Football-wise, Málaga doesn’t have the historical importance of Recreativo Huelva, or the history of success of the two big Seville sides, but nevertheless they have established themselves as a regular presence in the top flight in recent years, being ever present since promotion in 2008. In the early part of the current decade, Middle-Eastern investment in the club saw the arrival of a number of big name signings, including Ruud van Nistelrooy, Joaquín and Santi Cazorla (for a club record fee) led to a fourth place finish under Manuel Pellegrini in 2012, a first ever Champions’ League campaign and talk of them becoming the new third force in Spanish football.
But that very summer the investment suddenly dried up and any of the club’s star players were sold off, with UEFA later handing them a ban from European competition starting the following season. Despite losing most of the players who got them there, Málaga made the most of their season in the spotlight, topping their group ahead of seven-times winners AC Milan and then eliminating FC Porto, before an agonising defeat in Dortmund, where leading 2-1 after a 0-0 draw at home, they were seconds away from the semi-finals, only to concede twice in injury time.
The current Málaga side has developed a reputation of being a bogey side for the big boys of Spanish football. Last season, they were the only side all-conquering Barcelona failed to beat, or indeed even score against, thanks to a 0-0 draw at La Rosaleda and a shock 1-0 win at the Camp Nou. This season they’ve drawn twice with Real Madrid and inflicted a rare defeat on Atletí, which prevented them from going into the winter break as league leaders. But how would they fare against newly-promoted Sporting?
Quite well actually!
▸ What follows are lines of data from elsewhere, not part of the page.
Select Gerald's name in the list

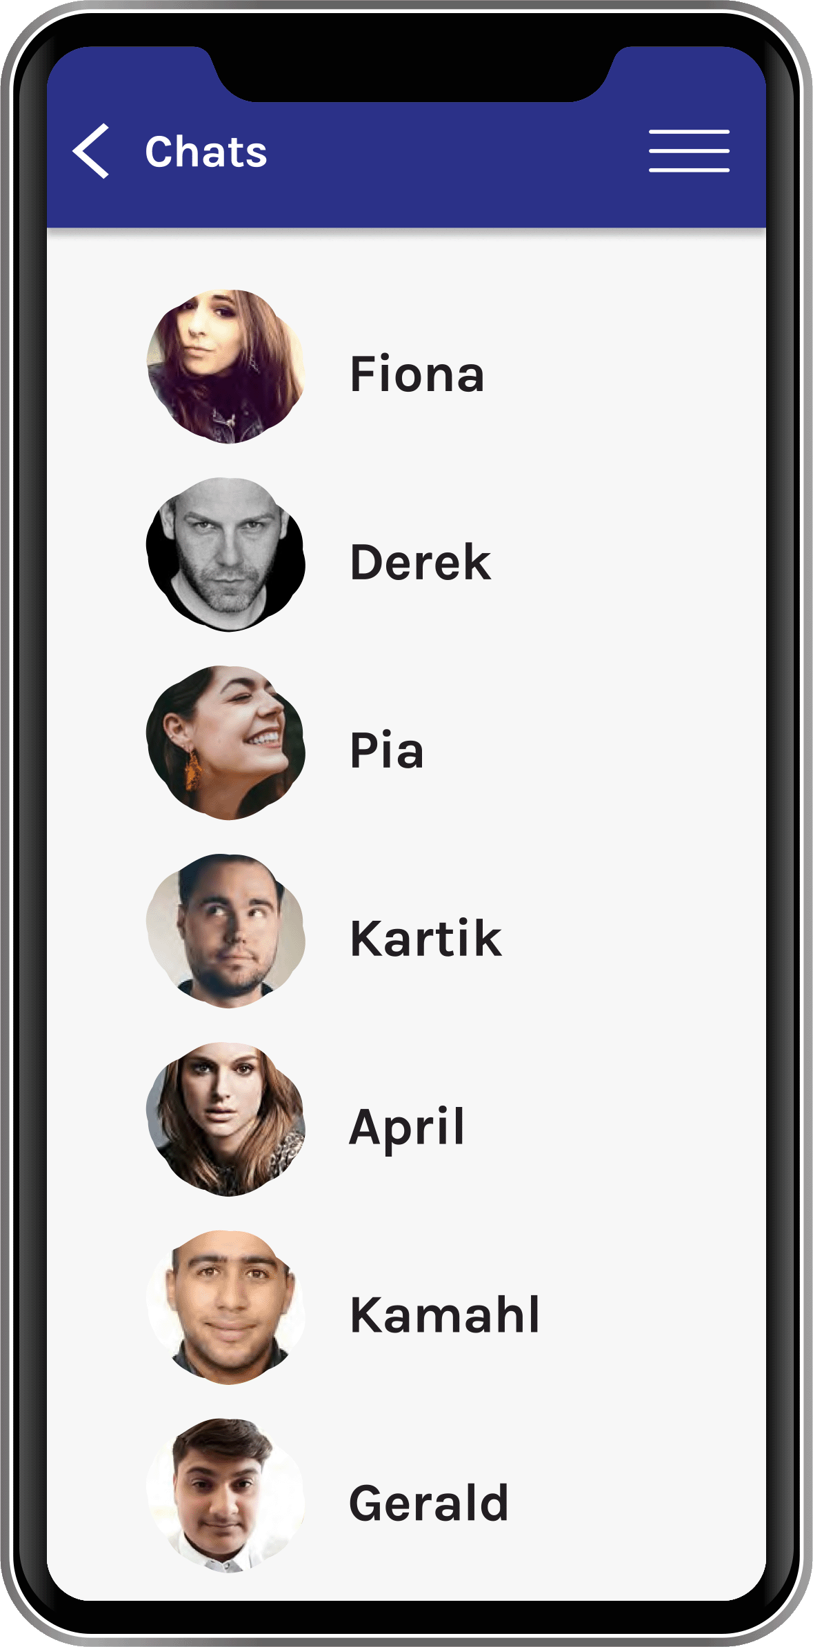429,1504
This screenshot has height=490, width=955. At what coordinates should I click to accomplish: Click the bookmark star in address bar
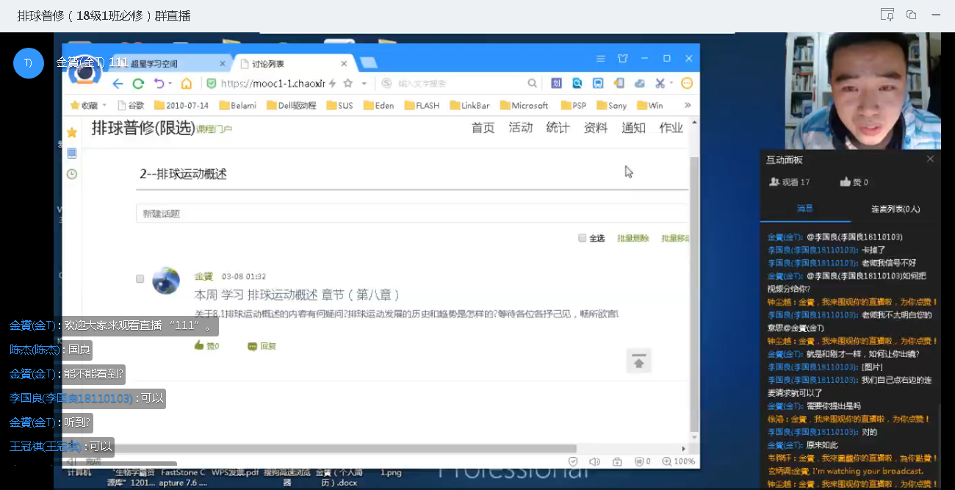[347, 84]
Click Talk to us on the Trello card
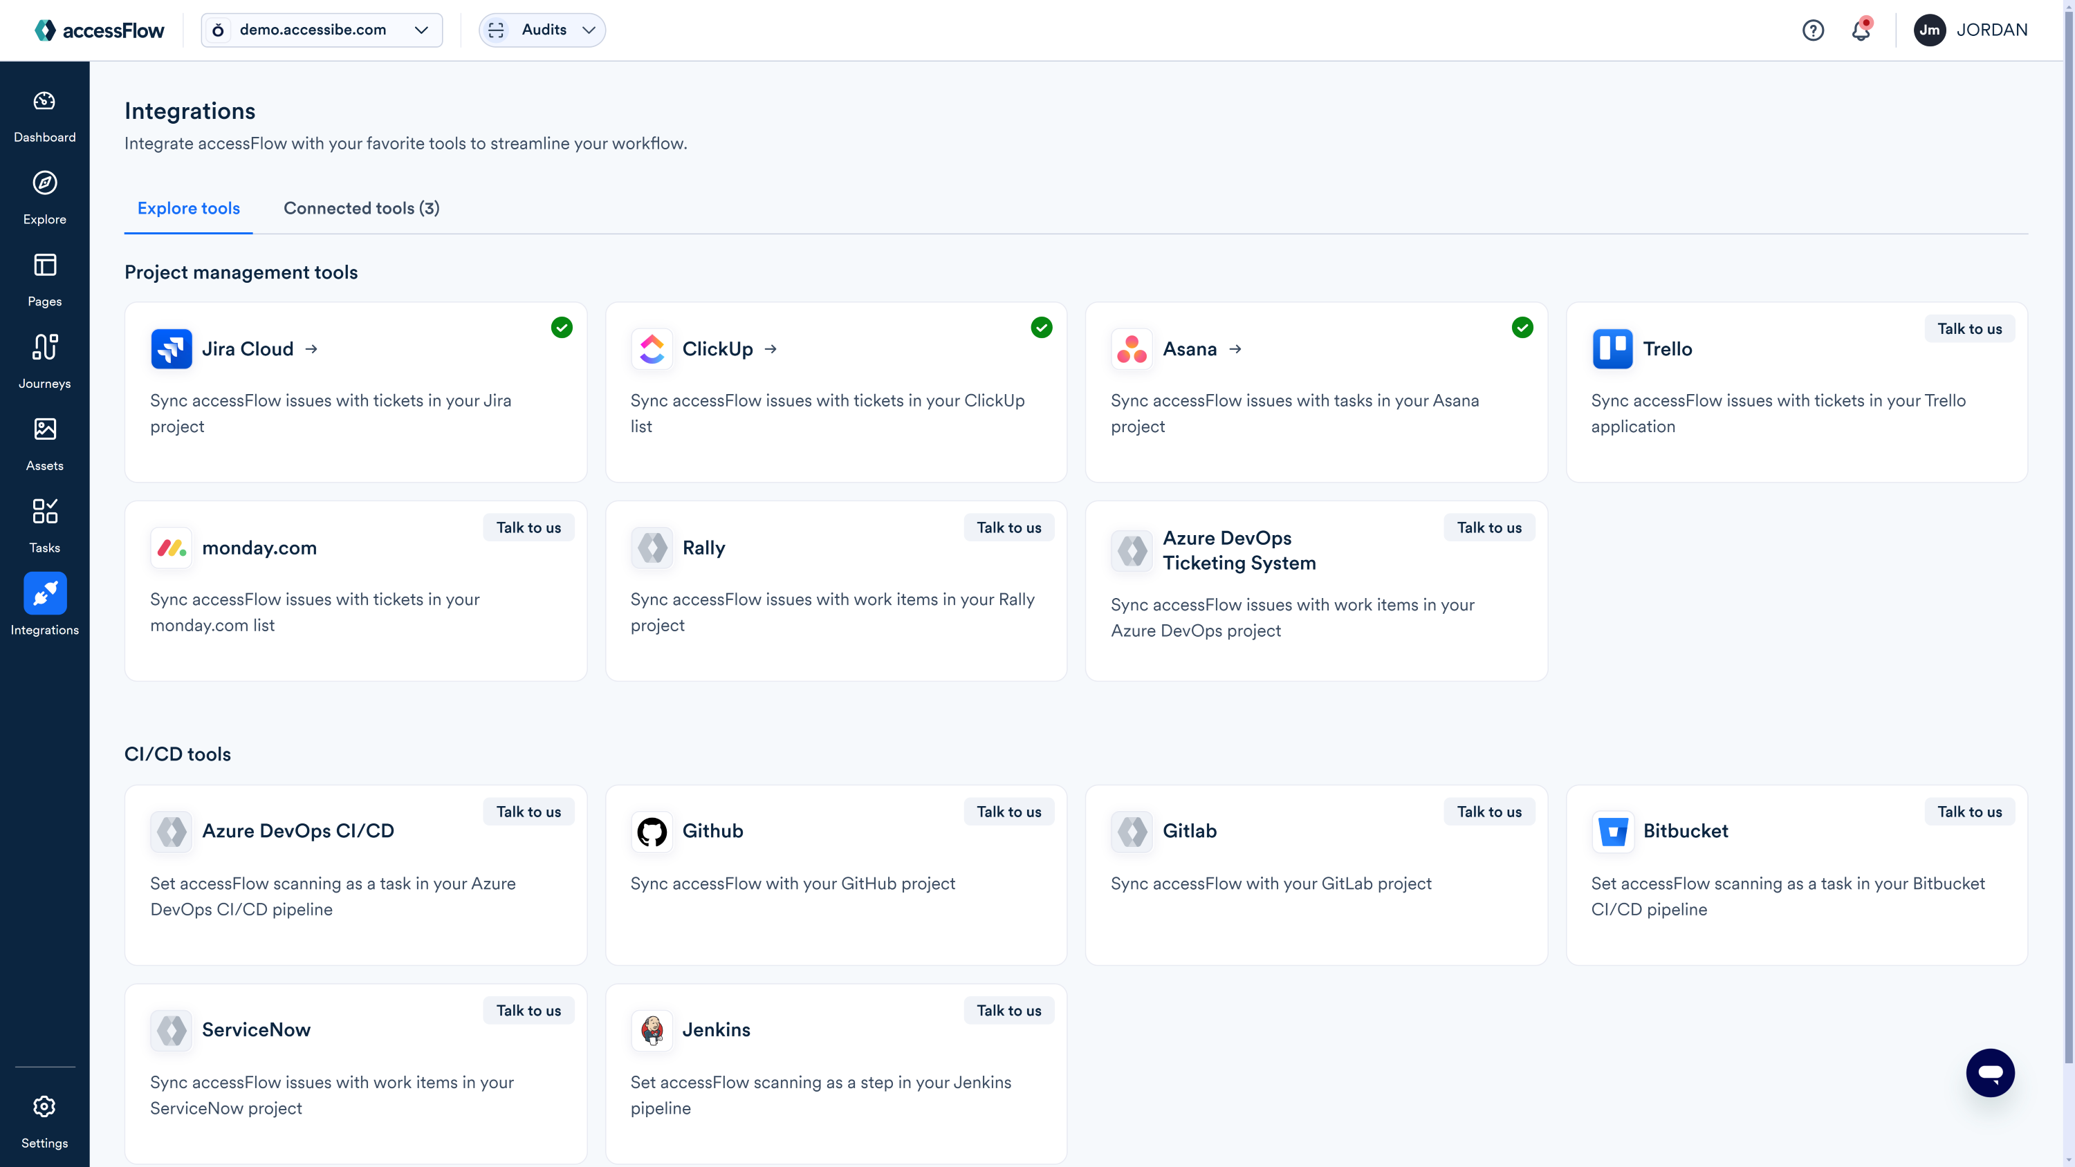The width and height of the screenshot is (2075, 1167). pyautogui.click(x=1969, y=329)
Despite missing rhyming midfield lynchpin Nacho Camacho and Juankar, every schoolboy’s favourite player, only starting on the bench, they dominated the first half. They deservedly went in front through a brilliant strike from Juanpi, who curled the ball home from just outside the box after 25 minutes.
From my position in the far corner or the ground I had a great view of it as it left his boot and hit the net. The second half saw both teams have chances, though Málaga’s stand-in ‘keeper Ochoa was probably tested more severely. Sporting did feel that they should have had a penalty right at the end, but Málaga did just about enough to win, which lifted them into the top half for the first time this season.
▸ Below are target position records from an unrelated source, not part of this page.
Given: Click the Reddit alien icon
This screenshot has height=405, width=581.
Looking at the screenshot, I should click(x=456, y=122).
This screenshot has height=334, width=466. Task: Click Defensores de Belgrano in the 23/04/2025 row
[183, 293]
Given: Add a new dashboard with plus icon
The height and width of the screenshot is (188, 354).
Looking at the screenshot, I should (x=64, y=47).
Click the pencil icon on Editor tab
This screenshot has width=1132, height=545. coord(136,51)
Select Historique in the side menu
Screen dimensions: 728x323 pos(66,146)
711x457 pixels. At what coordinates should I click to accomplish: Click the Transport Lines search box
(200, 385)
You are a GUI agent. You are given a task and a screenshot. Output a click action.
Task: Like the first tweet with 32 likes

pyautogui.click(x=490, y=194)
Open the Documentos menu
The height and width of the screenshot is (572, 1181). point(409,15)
I really enjoyed my visit to La Rosaleda. For a start, it’s more or less a city centre stadium, only about 20-25 minutes walk from where I was staying in the old town. It’s easy to find too, you just follow the river which runs through the city. I say ‘runs’, in fact the river is dry for most of the year.
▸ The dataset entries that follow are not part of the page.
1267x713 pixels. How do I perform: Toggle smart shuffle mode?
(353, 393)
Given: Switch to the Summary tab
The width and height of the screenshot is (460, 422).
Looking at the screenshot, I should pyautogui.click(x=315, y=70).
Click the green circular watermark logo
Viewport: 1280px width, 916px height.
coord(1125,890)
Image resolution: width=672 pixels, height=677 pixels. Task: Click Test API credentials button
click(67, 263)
When you get your first glimpse of the stadium appearing behind the trees, it’s quite a sight, especially on a pleasant sunny spring evening.
Once you get to the ground there’s the usual array of stalls outside, selling drinks, snacks, club merchandise and the usual baffling array of Real Madrid and Barcelona scarves (a feature of most Spanish grounds and one I’ll never understand). I paid a visit to the club shop, where oddly, it was cheaper to buy a scarf than at the stalls outside.
Outside the club shop there is this unusual-looking statue of a fish juggling a ball, which pays tribute to Málaga’s nickname of los boquerones, coming from the Andalucían anchovies which are such an important part of the city’s culinary culture. You can also buy a small blue peluche version inside the shop.
Beyond the ground there are a number of bars painted in club colours. Presumably a large number of the ex-pat community on the Costa del Sol have made Málaga their team. One corner of the ground boasts a St George’s flag banner plus the food stalls inside sell that British football staple, pies. Though someone needs to inform them that a steak and onion pie needs to be served hot!
Atmosphere in the ground largely comes from two groups of ultras, one situated behind each goal. They take turns to go through their repertoire of songs (mostly familiar tunes) and try and gee up the rest of the crowd. As with most Spanish grounds, the club song is played directly before kick-off and everyone joins in. Of the numerous ‘himnos’ I’ve heard on my travels, Málaga’s isn’t one of the more memorable.
The day after the game I went for a post-breakfast stroll on the beach, and then embarked on the punishing climb to the Castillo de Gibralfaro, the mountain fortress built by the eleventh century Islamic rulers of Al Andalus, where I was rewarded with some stunning views of the city.
I definitely plan on returning to Málaga sometime in the future. The brief nature of my stay meant there was lots I couldn’t do, which is of course, the perfect excuse to return!